Hi guys,
I hope this is not considered a stupid question, but it really seems
to be something that needs to be covered with a decent example in the
man page. I have looked in every piece of documentation I can think
of and have found no answer.
So I want to use the multiple link-dest directories feature as of
2.6.4. (I am using 2.6.6)
My understanding of how this should work is that I can have say
* directory BASE_OS/1 which is the most recent version of stuff I
believe to be common to all my backups and
* directory SOME_MACHINE/1 which is the most recent version of a
machine specific backup and
* I can have rsync, when told to backup SOME_MACHINE to SOME_MACHINE/
0, for each file
++ first look in SOME_MACHINE/0 for a match (won't exist in the usual
case that SOME_MACHINE/0 is created from scratch)

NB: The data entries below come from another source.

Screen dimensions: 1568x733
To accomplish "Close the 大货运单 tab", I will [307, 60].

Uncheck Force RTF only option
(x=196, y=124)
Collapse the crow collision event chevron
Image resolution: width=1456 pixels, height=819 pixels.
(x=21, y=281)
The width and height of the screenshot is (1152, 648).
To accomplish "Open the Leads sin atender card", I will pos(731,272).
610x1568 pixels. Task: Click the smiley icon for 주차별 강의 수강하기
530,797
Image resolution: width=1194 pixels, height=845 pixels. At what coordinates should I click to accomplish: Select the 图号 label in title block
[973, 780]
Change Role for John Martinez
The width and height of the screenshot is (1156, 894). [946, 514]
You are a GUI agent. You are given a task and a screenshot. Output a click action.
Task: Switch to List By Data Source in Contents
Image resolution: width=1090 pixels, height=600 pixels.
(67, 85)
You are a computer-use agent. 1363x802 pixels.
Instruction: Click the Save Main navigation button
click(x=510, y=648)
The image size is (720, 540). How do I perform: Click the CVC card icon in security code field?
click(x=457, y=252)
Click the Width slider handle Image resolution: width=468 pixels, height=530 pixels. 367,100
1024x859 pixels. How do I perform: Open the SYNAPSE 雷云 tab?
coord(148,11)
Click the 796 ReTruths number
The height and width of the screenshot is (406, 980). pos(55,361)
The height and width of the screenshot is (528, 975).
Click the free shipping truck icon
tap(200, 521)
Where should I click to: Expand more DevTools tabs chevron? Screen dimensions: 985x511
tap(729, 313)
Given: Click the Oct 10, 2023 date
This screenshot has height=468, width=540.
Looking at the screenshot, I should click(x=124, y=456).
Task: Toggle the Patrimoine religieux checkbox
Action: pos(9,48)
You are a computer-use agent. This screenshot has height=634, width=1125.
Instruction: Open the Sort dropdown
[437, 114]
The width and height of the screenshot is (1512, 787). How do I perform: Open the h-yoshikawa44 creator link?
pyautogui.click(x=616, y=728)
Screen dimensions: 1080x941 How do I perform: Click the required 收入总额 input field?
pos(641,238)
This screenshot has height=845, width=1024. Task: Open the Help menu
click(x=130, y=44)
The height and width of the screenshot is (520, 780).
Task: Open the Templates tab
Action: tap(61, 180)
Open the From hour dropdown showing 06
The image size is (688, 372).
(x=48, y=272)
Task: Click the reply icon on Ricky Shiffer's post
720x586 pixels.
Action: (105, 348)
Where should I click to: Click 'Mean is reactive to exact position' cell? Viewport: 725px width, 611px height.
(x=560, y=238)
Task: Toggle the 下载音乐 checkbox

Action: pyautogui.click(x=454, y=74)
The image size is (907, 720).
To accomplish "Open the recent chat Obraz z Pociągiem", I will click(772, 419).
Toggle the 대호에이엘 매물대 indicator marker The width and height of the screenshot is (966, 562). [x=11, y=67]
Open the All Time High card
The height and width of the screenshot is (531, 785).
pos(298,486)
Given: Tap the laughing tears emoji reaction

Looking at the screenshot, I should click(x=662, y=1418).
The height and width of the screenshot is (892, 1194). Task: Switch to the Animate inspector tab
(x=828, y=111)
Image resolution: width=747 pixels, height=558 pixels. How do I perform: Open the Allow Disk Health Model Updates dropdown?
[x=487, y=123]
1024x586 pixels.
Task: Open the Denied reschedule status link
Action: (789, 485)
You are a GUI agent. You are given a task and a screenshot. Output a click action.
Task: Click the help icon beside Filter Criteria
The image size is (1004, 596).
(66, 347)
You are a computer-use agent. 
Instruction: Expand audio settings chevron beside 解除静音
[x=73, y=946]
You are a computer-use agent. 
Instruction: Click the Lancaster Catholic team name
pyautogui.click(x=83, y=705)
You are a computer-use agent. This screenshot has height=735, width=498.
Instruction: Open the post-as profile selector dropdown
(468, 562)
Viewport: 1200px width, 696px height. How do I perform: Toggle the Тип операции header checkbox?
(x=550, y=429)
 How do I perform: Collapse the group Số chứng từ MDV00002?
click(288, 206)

++ then look in BASE_OS/1 for a match, to which a hard link will be
constructed in SOME_MACHINE/0
++ then, if that doesn't work, look in SOME_MACHINE/1 for a match, to
which a hard link will be consructed in SOME_MACHINE/0
++ then finally if that fails, copy the file over and create it in
SOME_MACHINE/0
OK, so assuming my understanding the nature of the feature is correct
(ie that it's the obvious extension to link-dest that we've all been
using on single directories for a long time; and that it's not subtly
different in some weird way) we are faced with the following
apparently trivial problem:
How the fsck do I specify to rsync what I want the two directories to
be?
Attempt one was the simple-minded
$RSYNC_LOCAL -axHEz --delete --delete-excluded --delete-after \
--exclude-from=/Users/handleym/bin/backup_excludes.txt \
--ea-checksum \
--link-dest=$BASE_SRC/1/ $DST_DIR/1/ \
--rsync-path=$RSYNC_REMOTE \
--stats \
$SRC_DIR $DST_DIR/0/ \
2>&1 >> $LOG_FILE
This fails to parse. rsync apparently treats "--link-dest=$BASE_SRC/
1/" as a single unit, treats the next "$DST_DIR/1/" as the src
directory specifier, and goes off the rails.
OK, next we try
$RSYNC_LOCAL -axHEz --delete --delete-excluded --delete-after \
--exclude-from=/Users/handleym/bin/backup_excludes.txt \
--ea-checksum \
--link-dest="$BASE_SRC/1/ $DST_DIR/1/" \
--rsync-path=$RSYNC_REMOTE \
--stats \
$SRC_DIR $DST_DIR/0/ \
2>&1 >> $LOG_FILE
with " quotation marks around the two directories. (I think I came up
with this based on a web search which showed that this was how other
apps handled this sort of thing.)
This parses just fine, only problem is it doesn't work. Worse than it
doesn't work --- apparently no link-dest action at all occurs now ---
the backup is the size of the source and a look-see shows that
everything's link count is one. Looking at what happens in hyper-
verbosity mode shows none of the traffic ("filename matched" sort of
stuff) that one would expect to see when link-dest is on, just the
sort of behavior one gets with no link-dest specified.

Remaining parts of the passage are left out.